Let’s talk about sex
06 August 2012 | KULANI NKUNA
“Sex”. Even in adulthood that word still conjures up giggles or apprehension whenever it is uttered. The three-letter word has become a symbol of pleasure and derision.
Often viewed as sacred or distinctly otherwise, depending on your belief system, people still find it hard to discuss matters of the bedroom in public or even among themselves. Some of the world’s ills and marital disharmony can be attributed to this lack of openness, making people’s discomfort in discussing the matter utterly preposterous.
Tantra seeks to address this reluctance to communicate, and teach how the spiritual is linked to the sexual.
The teachings of Tantra originated in India, Tibet and Nepal, covering every aspect of life: religion, diet, exercise, philosophy, and, of course, sexuality. Most observers have chosen to highlight the sexual side of things, but the principles of Tantra are universal and can apply to most aspects of life.
“For me, the defining principle of Tantra is the idea of awareness and consciousness,” says Jonti Searll, a Tantra teacher, sensualist and founder of the School Of Tantra Evolution.
“South Africans are conservative when it comes to sex, but on the other hand, we are hungry for knowledge. We live in a country with an enormous amount of sexual fear,” he says.
“Many people are not actually getting sexual information, so we grow up with guilt, shame and embarrassment about sex. There are a lot of myths and misin-formation that causes a lot of problems.”

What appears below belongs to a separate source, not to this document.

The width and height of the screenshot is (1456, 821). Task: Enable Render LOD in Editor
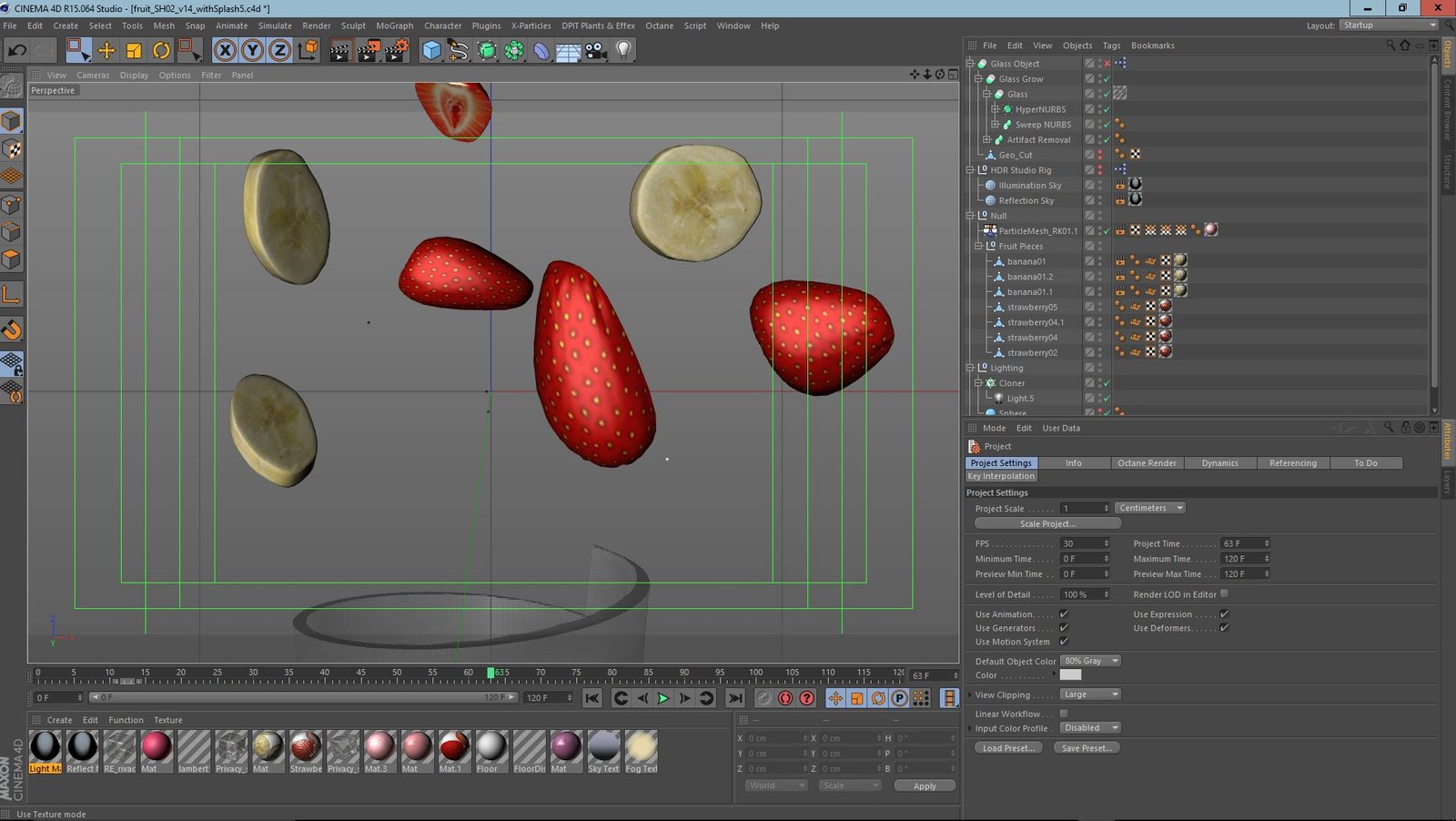pyautogui.click(x=1224, y=594)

The form and practice of Tantra still remains very much a sub- culture locally. This is changing, with more conversations taking place on the web. Another aspect of Tantra Evolution is the healing part of the philosophy.
“We do a lot of healing with people, so it is not just talk therapy,” says Tantra teacher Anne-Marie Clulow.
“A lot of practical work is involved, because a lot of things have happened to people that is negative about their sexual energy.”
Tantra does not necessarily have to involve sex.
“The biggest misconception about Tantra, is that it always has to involve intercourse,” agrees Clulow.
“It involves sexual energy, which is a different thing. Sexual energy can be independent of having intercourse with somebody.”
“One of the things we have realised on our journeys with people is that Tantra has everything to do with sex and nothing to do with sex,” adds Searll.
The roots of how we relate to the world and view ourselves can also be traced to our sexual energy.
“Our sexuality reflects everything that we are,” explains Searll.
“So our personal power, our creative energy, our self confidence – they are all aspects of our sexuality. It is the basis of our definition, and you need to have a strong base in order to function well.”
Pleasure and intimacy with your partner is one of the major focuses of Searll and Clulow’s workshops.
“Tantra can give you the possibility of deepening the intimacy that you have in your life, or increasing your pleasure,” says Searll.
“So many sexual problems would disappear if we were honest about our sexuality,” he says.
We can all have such wonderful pleasure and such awesome relationships without fear. We need to see sexuality as an aspect of life like any other. So we need to talk about sex”.